Swap "color ball" for "color swatch" throughout the data below and give it again with everything else unchanged, leaving out the pictures.

— BEGIN —

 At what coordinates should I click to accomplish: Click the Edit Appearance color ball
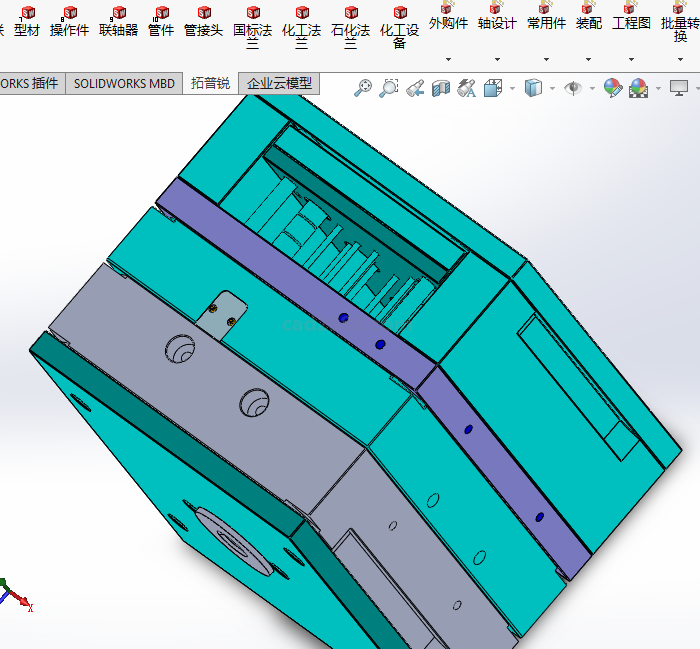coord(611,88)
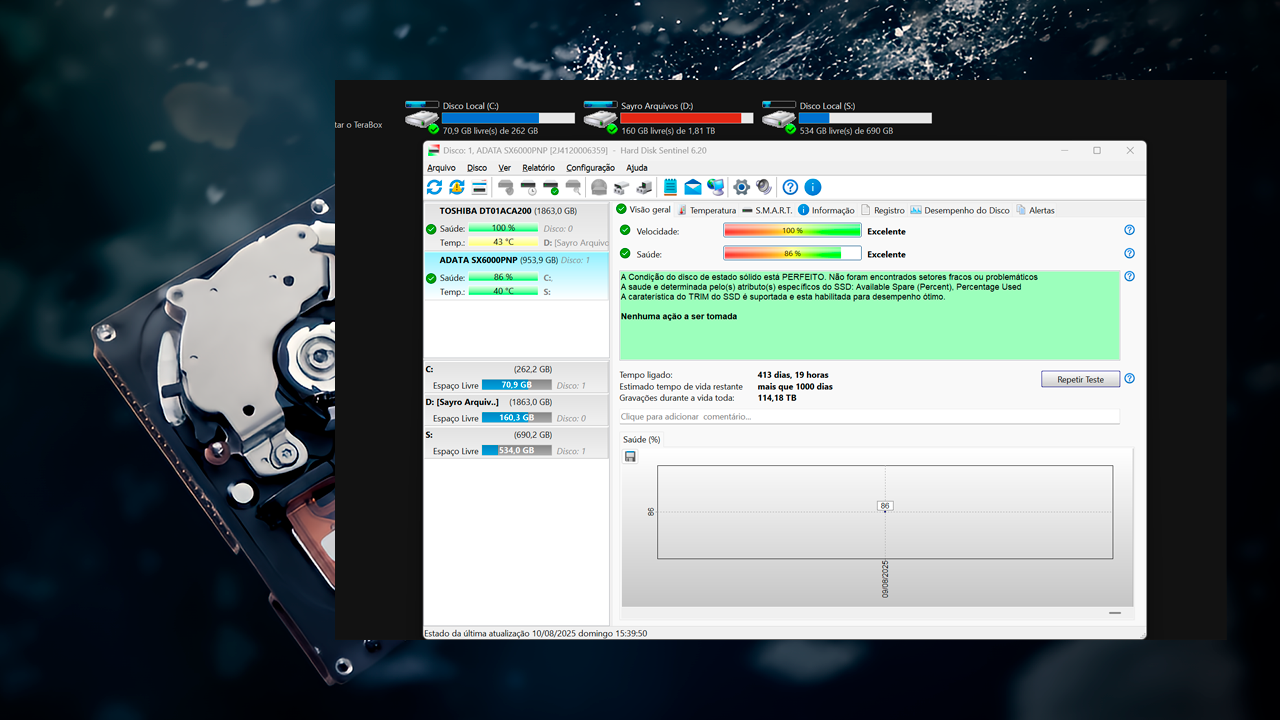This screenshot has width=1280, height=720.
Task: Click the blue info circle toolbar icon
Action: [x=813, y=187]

— END —

### [Full answer]
 At what coordinates should I click to accomplish: Click the Edit Appearance color swatch
coord(611,88)
This screenshot has width=1280, height=720.
Task: Click the blue info circle toolbar icon
Action: [x=813, y=187]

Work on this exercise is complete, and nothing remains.